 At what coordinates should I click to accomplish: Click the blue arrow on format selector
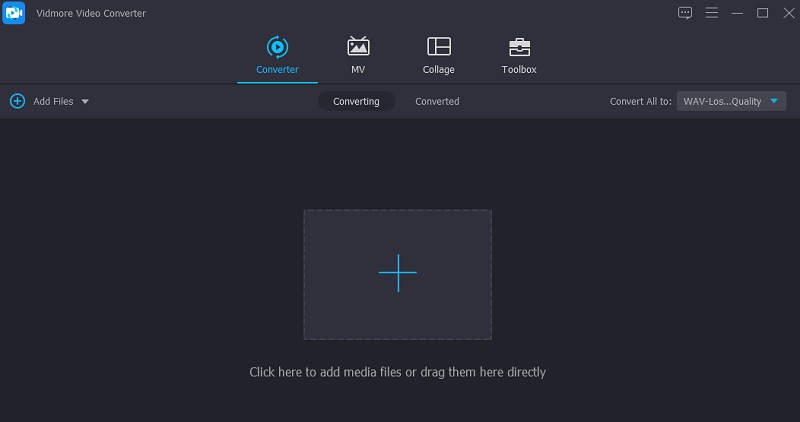click(775, 101)
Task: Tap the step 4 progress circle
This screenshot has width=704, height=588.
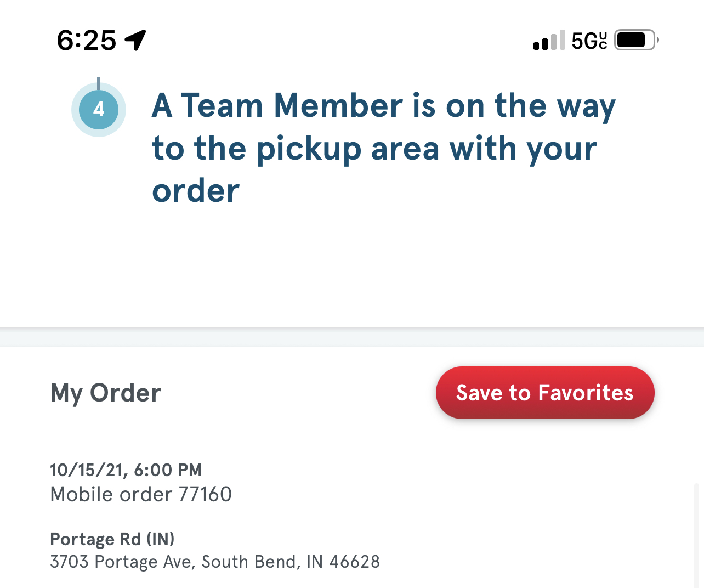Action: tap(99, 109)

--------

Copy out every one of the records above again word for word, leaving out the pictures.

 At what coordinates should I click to accomplish: Click the blue arrow on format selector
click(775, 101)
Task: Tap the step 4 progress circle
This screenshot has width=704, height=588.
Action: tap(99, 109)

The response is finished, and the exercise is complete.